Australia is the only country in the world who recognises it’s national day on the day that it was invaded.
January 26 marks the day that the British flag was raised in Sydney Cove and the beginning of more than two centuries of abuse of the county’s first peoples.
“Every time we are lured into the light, we are mugged by the darkness of this country’s history,” says Grant who goes on to cite the shorter life expectancies and higher incarceration rates still experienced by Indigenous Australians.
“My people die young in this country,” he says.
“We die 10 years younger than the average Australian, and we are far from free.

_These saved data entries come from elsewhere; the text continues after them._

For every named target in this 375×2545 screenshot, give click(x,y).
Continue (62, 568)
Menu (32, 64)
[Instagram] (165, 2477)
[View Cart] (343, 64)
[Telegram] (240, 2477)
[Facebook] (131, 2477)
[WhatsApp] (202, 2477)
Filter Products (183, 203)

We are fewer than 3% of the Australian population and yet we are 25% — a quarter of those Australians locked up in our prisons.
“And if you’re a juvenile it is worse, it is 50%. An Indigenous child is more likely to be locked up in prison than they are to finish high school.”

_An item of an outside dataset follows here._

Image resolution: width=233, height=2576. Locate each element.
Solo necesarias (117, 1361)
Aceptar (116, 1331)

Grant began the address by pointing to the now infamous booing of Adam Goodes and asking: “What sort of country do we want to be?”

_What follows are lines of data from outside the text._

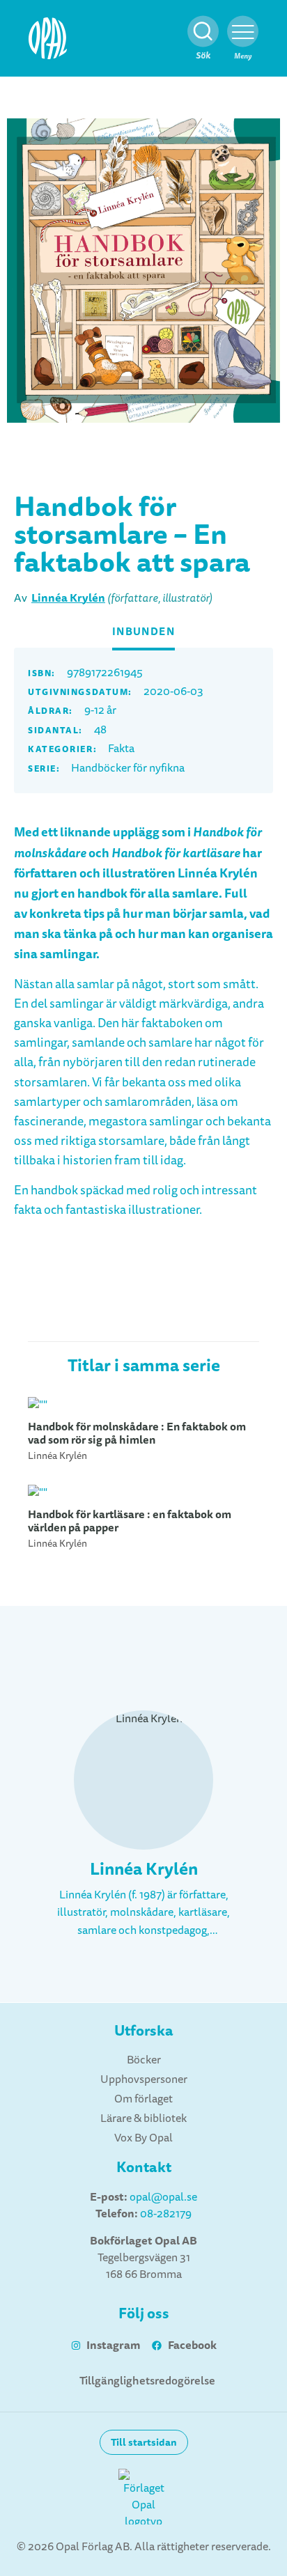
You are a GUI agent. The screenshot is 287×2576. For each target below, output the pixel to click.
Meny (242, 56)
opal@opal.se (163, 2197)
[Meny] (242, 31)
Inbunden (144, 631)
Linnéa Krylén (68, 598)
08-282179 (166, 2214)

He described as self-evident his assertion that “racism is killing the Australian dream,” adding that “we are better than that”.
“The people who stood up and supported Adam Goodes and said ‘no more’, they are better than that.
“The people who marched across the bridge for reconciliation, they are better than that.
“The people who supported Kevin Rudd when he said ‘sorry’ to the stolen generation, they are better than that.
“My children and their non-Indigenous friends are better than that.
“My wife, who is non-Indigenous wife, is better than that.
“And one day I want to stand here and be able to say as proudly and sing as loudly as anyone in this room ‘Australians all let us rejoice’.”